作者姓名:高峰  陈新军  官文江  李纲
作者单位:上海海洋大学 海洋科学学院, 上海 201306;上海海洋大学 大洋渔业资源可持续开发省部共建教育部重点实验室, 上海 201306;上海海洋大学 国家远洋渔业工程技术研究中心, 上海 201306;远洋渔业协同创新中心, 上海 201306
基金项目:国家863项目(2012AA092301);国家发改委产业化专项(2159999);国家科技支撑计划(2013BAD13B01);上海市教委科研创新项目(14ZZ147)。
摘    要:为提高东、黄海鲐鱼渔场预报准确率、降低渔业生产成本,研究提出了一种基于提升回归树的渔场预报模型。研究采用2003—2010年我国大型灯光围网渔捞日志数据,以有网次记录的小渔区为渔场,以渔捞日志未记录的区域作为背景场随机选择假定非渔场数据,以海表水温等环境因子作为预测变量构建东、黄海鲐鱼渔场预报模型并以2011年的实际作业记录对预报模型进行精度验证。验证计算得到预报模型的AUC(area under receiver operating curve)值为0.897,表明模型的预报精度较高。模型的空间预测结果表明,预报渔场与实际作业位置基本吻合,其位置移动也与实际情况相符。这表明基于提升回归树的渔场预报模型可以用来进行东、黄海鲐鱼渔场的预报。

关 键 词:提升回归树    鲐鱼    渔场预报    东、黄海
收稿时间:2014/12/16 0:00:00

Fishing ground forecasting of chub mackerel in the Yellow Sea and East China Sea using boosted regression trees
Gao Feng,Chen Xinjun,Guan Wenjiang and Li Gang.Fishing ground forecasting of chub mackerel in the Yellow Sea and East China Sea using boosted regression trees[J].Acta Oceanologica Sinica (in Chinese),2015,37(10):39-48.

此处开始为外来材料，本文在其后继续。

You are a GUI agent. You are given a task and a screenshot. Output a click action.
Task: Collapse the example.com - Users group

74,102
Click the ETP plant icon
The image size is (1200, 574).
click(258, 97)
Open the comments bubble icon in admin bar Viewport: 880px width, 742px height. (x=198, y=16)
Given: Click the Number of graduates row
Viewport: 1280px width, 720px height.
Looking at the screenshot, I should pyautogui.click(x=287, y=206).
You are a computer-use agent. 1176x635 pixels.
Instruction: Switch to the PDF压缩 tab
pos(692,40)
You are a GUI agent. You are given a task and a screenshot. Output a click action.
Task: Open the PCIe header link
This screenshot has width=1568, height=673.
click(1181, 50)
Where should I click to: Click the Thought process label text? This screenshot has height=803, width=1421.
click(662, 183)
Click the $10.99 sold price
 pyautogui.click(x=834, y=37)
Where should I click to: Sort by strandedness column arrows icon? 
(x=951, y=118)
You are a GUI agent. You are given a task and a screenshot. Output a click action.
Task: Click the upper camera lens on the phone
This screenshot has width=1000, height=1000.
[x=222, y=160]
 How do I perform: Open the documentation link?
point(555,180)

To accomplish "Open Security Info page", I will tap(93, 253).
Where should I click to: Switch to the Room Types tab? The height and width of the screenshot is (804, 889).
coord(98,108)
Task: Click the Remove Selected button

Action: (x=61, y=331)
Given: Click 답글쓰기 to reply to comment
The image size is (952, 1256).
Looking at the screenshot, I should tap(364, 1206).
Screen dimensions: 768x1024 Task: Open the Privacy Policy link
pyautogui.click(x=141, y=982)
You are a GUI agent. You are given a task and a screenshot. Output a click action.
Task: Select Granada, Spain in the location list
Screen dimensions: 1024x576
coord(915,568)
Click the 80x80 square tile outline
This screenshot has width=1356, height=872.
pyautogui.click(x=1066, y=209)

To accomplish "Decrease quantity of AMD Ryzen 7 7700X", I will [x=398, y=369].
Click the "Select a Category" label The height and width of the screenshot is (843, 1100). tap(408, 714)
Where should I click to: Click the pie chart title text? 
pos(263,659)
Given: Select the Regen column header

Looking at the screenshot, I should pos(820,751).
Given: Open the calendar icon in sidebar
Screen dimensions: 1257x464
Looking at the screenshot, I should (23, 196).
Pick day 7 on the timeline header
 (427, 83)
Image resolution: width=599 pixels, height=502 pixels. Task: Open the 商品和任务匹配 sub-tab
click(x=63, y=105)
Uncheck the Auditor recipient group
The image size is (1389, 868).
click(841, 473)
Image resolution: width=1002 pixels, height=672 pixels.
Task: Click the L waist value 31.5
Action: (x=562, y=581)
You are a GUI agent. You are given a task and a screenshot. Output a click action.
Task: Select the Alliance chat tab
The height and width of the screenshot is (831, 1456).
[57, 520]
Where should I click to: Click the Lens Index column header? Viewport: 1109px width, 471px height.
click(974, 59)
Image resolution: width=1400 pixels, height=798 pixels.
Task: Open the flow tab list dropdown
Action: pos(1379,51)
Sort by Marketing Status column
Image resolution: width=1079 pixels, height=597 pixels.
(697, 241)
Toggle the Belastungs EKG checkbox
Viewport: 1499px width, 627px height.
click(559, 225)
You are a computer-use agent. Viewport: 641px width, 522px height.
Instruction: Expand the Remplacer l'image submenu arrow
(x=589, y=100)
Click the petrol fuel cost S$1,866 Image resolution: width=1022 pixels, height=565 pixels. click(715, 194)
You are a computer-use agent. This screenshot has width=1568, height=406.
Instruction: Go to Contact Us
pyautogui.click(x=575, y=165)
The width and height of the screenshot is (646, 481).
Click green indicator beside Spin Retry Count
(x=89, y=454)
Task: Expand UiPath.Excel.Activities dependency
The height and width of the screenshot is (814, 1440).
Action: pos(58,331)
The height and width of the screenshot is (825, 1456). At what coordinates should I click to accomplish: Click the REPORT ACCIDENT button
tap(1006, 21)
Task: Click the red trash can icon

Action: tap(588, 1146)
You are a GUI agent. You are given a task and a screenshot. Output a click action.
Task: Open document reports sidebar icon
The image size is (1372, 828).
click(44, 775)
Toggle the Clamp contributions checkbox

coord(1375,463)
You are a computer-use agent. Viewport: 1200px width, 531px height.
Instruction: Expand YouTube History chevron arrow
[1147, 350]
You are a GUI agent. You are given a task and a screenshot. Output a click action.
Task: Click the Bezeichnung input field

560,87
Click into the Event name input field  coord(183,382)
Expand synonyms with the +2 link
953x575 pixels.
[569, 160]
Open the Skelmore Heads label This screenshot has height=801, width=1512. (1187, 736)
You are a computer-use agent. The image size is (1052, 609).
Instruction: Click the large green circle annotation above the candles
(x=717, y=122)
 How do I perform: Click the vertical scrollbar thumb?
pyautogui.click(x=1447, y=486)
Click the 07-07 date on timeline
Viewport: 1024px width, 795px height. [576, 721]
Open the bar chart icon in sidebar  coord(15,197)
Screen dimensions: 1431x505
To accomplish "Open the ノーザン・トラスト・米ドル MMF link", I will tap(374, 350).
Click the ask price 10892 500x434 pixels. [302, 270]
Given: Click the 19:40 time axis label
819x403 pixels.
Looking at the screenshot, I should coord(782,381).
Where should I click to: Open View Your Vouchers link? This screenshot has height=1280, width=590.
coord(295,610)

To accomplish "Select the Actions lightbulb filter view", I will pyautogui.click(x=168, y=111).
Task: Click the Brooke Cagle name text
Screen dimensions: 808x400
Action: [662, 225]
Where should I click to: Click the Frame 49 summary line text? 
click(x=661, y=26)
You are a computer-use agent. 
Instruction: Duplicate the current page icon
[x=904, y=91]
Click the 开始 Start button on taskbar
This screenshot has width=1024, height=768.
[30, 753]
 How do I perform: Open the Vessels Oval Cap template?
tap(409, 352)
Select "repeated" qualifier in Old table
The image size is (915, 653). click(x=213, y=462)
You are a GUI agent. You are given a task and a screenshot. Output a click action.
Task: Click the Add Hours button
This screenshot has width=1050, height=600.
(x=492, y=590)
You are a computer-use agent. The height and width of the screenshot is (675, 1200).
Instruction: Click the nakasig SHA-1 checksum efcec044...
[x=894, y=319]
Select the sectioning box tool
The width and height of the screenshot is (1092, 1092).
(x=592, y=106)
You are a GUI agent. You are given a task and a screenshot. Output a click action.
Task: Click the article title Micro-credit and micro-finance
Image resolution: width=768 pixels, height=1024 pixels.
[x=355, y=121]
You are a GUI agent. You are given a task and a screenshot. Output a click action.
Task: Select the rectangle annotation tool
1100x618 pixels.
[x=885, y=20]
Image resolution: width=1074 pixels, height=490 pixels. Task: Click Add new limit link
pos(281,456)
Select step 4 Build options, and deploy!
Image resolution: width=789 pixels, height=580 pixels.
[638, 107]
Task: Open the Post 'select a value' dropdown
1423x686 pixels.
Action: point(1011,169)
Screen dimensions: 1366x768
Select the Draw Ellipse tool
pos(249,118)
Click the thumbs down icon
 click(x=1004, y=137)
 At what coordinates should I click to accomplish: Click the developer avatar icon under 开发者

Authors:Gao Feng  Chen Xinjun  Guan Wenjiang and Li Gang
Institution:College of Marine Sciences, Shanghai Ocean University, Shanghai 201306, China;Key Laboratory of Sustainable Exploitation of Oceanic Fisheries Resources, Ministry of Education, Shanghai Ocean University, Shanghai 201306, China;National Distance-water Fisheries Engineering Research Center, Shanghai Ocean University, Shanghai 201306, China;Collaborative Innovation Center for Distant-water Fisheries, Shanghai 201306, China
Abstract:To improve the accuracy of fishing ground forecasting of chub mackerel (Scomber japonicus) in the Yellow and East China Sea,and reduce the fishery production cost,a new fishing ground forecasting model based on boosted regression trees was proposed in this study. Model was fitted with data extracted from electronic logbooks of Chinese mainland large-type lighting purse seine fishery for chub mackerel,with a range from 2003 to 2010. The fishing area with fishing effort was identified as fishing ground and the pseudo non fishing ground data was randomly collected from background field,which is the fishing areas with no records in the logbooks. The predictive variables were sea surface temperature and other environmental factors. The performance of prediction of the model was evaluated with the testing dataset consist of actual fishing locations of year 2011. The results of the evaluation showed that the prediction model had a high prediction performance with an AUC value of 0.897. The results of spatial prediction showed that the predicted fishing ground and its shifting were coincided with the actual fishing locations,which indicated that the forecasting model based on boosted regression trees can be used to forecasting the fishing ground of chub mackerel in the Yellow and East China Sea.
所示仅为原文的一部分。